- _The problem_: Reproduce the records verbatim, starting at their very beginning and ending with the line that contains "Looking at the screenshot, I should 719,253.".

- _Materials provided_:

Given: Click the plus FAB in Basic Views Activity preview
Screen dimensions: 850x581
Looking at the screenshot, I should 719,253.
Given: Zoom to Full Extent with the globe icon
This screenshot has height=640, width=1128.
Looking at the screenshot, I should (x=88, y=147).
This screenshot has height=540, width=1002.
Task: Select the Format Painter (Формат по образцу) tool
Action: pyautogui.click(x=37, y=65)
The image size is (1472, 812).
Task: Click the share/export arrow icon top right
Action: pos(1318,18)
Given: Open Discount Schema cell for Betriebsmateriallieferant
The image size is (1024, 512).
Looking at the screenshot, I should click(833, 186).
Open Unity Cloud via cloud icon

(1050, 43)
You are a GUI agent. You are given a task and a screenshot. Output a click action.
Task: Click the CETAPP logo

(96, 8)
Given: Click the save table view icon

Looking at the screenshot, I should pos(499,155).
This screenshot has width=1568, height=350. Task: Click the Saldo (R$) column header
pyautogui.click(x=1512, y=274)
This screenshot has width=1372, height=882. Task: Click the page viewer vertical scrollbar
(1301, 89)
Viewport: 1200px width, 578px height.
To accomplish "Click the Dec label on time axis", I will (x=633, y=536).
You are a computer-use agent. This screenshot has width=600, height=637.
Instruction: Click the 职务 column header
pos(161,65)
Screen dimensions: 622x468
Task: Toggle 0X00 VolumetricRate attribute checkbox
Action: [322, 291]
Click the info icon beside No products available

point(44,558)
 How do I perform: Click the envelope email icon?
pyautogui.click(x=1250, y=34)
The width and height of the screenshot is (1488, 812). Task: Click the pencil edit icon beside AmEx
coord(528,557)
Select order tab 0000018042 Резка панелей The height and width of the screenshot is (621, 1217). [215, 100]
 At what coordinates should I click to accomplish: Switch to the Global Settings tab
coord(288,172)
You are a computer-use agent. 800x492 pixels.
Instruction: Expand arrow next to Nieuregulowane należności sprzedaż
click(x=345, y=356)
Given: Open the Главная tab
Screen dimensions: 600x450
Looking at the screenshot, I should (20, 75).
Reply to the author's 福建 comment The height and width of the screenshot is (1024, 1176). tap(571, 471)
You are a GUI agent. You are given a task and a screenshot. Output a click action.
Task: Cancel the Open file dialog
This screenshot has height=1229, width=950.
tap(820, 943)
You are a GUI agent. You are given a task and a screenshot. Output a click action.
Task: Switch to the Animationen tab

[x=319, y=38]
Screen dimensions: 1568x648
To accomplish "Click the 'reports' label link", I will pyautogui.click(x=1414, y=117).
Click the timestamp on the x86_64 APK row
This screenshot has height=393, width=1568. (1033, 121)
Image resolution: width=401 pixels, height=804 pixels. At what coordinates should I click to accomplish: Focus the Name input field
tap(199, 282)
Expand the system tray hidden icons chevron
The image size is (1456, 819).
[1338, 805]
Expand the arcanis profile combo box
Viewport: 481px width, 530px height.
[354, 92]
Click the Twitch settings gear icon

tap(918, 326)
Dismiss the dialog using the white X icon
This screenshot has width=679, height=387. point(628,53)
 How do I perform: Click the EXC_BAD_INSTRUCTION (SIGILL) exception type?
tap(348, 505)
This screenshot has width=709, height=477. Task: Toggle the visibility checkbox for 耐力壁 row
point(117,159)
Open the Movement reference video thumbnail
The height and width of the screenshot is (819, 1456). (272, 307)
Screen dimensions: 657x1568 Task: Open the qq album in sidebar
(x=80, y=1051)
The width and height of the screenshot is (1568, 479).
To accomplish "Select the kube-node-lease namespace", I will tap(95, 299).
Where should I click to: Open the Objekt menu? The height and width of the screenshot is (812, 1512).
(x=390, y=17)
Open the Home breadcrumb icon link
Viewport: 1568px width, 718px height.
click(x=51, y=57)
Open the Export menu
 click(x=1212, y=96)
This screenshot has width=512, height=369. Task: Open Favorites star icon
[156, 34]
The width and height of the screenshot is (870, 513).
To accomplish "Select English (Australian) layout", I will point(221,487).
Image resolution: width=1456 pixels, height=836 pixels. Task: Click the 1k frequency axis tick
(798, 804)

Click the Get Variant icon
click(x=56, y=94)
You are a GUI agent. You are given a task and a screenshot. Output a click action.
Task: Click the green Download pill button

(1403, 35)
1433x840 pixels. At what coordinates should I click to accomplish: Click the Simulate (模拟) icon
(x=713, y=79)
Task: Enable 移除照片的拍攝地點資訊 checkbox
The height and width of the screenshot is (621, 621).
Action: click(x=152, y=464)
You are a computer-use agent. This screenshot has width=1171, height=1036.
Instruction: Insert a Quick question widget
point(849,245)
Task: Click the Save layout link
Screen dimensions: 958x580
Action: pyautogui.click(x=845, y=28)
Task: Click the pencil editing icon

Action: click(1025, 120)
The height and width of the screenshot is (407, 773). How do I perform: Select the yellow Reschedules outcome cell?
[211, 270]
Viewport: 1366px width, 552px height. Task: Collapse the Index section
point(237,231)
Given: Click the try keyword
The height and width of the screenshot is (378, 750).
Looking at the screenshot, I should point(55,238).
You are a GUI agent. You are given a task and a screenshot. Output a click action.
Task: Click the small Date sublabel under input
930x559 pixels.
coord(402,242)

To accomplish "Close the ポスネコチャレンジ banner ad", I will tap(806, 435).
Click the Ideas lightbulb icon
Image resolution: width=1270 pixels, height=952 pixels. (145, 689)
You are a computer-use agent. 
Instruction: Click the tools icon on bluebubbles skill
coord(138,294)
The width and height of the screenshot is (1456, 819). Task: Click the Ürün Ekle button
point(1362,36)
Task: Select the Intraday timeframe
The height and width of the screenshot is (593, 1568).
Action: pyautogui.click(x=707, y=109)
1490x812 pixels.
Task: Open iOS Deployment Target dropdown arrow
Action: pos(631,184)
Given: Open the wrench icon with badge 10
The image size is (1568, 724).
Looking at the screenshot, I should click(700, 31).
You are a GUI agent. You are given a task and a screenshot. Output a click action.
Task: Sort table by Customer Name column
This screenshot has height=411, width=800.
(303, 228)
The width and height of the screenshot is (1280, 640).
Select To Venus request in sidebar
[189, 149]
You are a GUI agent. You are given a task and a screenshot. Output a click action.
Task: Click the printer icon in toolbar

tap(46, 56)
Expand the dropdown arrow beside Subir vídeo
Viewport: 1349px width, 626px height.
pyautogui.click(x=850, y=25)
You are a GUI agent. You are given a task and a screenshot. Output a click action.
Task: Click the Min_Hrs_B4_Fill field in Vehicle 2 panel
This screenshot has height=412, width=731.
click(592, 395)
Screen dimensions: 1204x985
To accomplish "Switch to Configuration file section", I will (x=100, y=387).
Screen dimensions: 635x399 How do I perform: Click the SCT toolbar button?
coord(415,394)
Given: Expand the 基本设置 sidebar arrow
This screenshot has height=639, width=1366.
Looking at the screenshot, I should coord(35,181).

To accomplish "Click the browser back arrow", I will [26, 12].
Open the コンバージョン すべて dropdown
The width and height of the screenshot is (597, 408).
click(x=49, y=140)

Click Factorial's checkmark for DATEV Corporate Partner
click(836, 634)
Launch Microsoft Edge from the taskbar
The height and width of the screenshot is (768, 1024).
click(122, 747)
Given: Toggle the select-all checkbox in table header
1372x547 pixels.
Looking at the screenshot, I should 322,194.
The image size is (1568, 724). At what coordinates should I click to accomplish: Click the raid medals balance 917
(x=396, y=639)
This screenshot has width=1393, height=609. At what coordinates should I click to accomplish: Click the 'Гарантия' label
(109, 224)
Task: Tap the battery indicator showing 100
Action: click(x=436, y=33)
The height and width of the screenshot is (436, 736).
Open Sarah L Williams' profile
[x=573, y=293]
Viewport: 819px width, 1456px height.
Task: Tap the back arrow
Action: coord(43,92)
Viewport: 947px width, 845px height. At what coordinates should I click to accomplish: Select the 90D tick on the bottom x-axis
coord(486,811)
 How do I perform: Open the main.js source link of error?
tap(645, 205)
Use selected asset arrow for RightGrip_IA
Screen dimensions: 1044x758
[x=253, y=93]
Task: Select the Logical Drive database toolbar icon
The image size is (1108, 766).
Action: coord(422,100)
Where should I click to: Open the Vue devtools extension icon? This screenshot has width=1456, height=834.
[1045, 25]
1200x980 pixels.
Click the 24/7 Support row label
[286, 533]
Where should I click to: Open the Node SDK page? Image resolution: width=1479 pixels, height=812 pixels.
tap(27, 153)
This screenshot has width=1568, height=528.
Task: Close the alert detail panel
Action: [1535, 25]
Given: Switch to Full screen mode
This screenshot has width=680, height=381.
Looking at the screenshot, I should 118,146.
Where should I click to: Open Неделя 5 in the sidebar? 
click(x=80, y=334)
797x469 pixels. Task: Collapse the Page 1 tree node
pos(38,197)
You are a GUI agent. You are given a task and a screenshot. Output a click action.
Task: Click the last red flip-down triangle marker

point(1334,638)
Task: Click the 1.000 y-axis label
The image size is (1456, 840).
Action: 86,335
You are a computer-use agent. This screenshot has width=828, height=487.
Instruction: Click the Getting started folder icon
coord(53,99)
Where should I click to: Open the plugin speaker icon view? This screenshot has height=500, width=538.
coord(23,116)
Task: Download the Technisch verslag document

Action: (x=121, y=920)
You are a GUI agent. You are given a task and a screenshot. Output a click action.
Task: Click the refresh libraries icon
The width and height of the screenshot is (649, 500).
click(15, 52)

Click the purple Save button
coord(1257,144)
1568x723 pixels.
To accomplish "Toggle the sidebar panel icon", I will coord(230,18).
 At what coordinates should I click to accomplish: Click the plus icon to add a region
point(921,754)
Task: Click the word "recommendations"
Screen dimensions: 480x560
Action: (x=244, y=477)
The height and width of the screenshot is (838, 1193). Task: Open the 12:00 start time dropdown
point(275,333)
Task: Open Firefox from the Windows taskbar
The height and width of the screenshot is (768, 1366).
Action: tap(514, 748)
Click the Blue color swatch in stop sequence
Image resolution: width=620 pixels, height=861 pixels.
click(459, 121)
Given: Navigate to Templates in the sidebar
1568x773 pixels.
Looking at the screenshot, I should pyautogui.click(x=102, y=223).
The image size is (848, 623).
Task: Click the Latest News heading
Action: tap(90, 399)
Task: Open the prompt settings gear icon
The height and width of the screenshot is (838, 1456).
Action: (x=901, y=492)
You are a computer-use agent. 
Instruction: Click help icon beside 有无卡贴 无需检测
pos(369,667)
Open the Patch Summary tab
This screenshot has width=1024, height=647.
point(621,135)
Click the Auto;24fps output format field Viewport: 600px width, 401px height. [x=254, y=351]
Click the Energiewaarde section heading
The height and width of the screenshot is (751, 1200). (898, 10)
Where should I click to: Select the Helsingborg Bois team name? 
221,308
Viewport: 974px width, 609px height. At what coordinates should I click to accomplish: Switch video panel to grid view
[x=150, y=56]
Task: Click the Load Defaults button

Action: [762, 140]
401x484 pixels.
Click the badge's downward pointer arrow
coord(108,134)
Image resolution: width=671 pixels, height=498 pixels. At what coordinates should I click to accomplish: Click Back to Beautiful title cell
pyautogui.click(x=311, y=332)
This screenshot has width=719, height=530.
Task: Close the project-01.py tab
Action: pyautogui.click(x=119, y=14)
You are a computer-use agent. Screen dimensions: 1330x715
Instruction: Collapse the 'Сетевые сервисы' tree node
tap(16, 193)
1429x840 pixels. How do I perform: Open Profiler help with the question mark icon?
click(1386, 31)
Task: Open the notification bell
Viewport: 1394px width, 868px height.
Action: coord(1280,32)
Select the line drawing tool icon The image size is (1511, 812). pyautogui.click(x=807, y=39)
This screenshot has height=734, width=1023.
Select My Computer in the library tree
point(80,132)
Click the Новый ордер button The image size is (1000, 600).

- _Expected output_:
Given: Click the plus FAB in Basic Views Activity preview
Screen dimensions: 850x581
Looking at the screenshot, I should 719,253.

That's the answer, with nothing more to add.